Ganz konkret. Für die Transformation des Energiesystems brauchen wir mehr Strom. Ist die Elektrifizierung wirklich besser als die konventionelle Verbrennung von fossilen Energieträgern?
Einerseits muss man bei solchen Fragen immer den Fortschritt der Technologie beachten. Was für Photovoltaik zählt, ist generell gültig: Je länger etwas auf dem Markt ist, desto effizienter sind die Prozessschritte. So haben die fossilen Alternativen bezüglich Effizienz erstmal die Nase vorne und schneiden zu Beginn möglicherweise besser ab als neue Ansätze durch Elektrifizierung. Andererseits ist bei Elektrifizierungsansätzen die Energiequelle ausschlaggebend. Damit die möglichen Vorteile der Elektrifizierung zum Tragen kommen, muss die Stromerzeugung aus kohlenstoffarmen Quellen wie erneuerbaren Energien erfolgen. Ist dies der Fall, so birgt die Elektrifizierung das Potential, die Dekarbonisierung massgeblich voranzutreiben.
Die Technologie selbst ist also nicht das Problem. Was ist es dann?
Eine weitreichende Elektrifizierung hat zwangsläufig einen erheblichen Anstieg im Bedarf an Strom aus erneuerbaren Quellen zur Folge und der Wandel kann nicht auf Knopfdruck geschehen. Klar, da stehen noch viele Herausforderungen bevor. Entscheidend finde ich aber nicht das Abwägen, ob diese Herausforderungen zu gross sind und ob man den Wandel wagen soll oder nicht. Die eigentliche Frage ist lediglich, welcher Weg zukunftsfähig ist und dann gibt es nur eine Antwort. Wandel braucht Mut, aber es ist der einzige Weg, der uns über unser Morgen hinausführt.

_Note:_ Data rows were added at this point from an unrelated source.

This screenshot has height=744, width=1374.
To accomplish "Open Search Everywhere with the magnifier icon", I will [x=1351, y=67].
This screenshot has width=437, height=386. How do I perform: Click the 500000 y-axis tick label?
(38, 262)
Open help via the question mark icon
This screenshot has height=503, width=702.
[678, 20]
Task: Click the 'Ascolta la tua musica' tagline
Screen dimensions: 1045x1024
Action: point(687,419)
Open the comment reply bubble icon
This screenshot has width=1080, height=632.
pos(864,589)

Das braucht Energie! Viel Energie!
(lacht). Ja. Im mehrfachen Sinn. Es braucht auch menschliche Energie. Sie hat einen riesigen Einfluss, wenn nicht sogar den grössten. Wie Einstein ja sagte, und auch ich bin fest davon überzeugt, kreieren wir unsere Realität selber. Mit welcher Energie wir also unsere täglichen Aufgaben und Herausforderungen angehen und unseren Mitmenschen begegnen, ist entscheidend. Ich bin überzeugt, dass die eigene Energie, die Erwartungshaltung und Einstellung unser Heute, aber auch unser Morgen bestimmt.
Sind Sie zuversichtlich?
Aus der Zuversicht schöpfe ich Energie. Und dennoch, so sehr ich auch von der Kraft der menschlichen Energie überzeugt bin – ich lehne mich ja trotzdem nicht einfach zurück und hoffe, dass meine menschliche Energie die Welt rettet. Ich glaube, es braucht beides, ein Zusammenspiel dieser verschiedenen Komponenten und vor allem ein Miteinander. Als Kollektiv die Energie aufbringen und gemeinsam eine nachhaltige Zukunft kreieren – das wäre mein Wunsch.

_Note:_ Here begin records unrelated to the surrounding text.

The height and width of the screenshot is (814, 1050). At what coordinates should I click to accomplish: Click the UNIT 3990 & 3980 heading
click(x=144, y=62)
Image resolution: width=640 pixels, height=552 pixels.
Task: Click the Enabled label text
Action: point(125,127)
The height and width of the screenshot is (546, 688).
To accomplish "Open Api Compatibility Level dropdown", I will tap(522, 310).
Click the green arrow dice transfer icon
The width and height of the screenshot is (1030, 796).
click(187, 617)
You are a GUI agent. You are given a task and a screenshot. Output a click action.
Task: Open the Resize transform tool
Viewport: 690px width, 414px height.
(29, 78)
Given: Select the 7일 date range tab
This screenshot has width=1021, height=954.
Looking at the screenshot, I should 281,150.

Über die Gesprächspartnerin
Alena Frehner ist im solothurnischen Günsberg aufgewachsen und nun nach vier Jahren Ausbildung in den Niederlanden wieder in Solothurn wohnhaft. Zuhause fühlt sie sich aber auf der ganzen Welt und hat durch ihren internationalen Bachelor in Wildlife Management schon viele Teile der Erde entdecken können. Seit ihrem Master an der Zürcher Hochschule für Angewandte Wissenschaften in Wädenswil ist sie seit zwei Jahren im Bereich der Ökobilanzierung tätig. Die vielseitige Arbeit erlaubt es ihr unter anderem, sich intensiv mit Thematiken im Bereich der erneuerbaren Energien auseinanderzusetzen. Für eine nachhaltige Zukunft setzt sie sich voller Leidenschaft ein.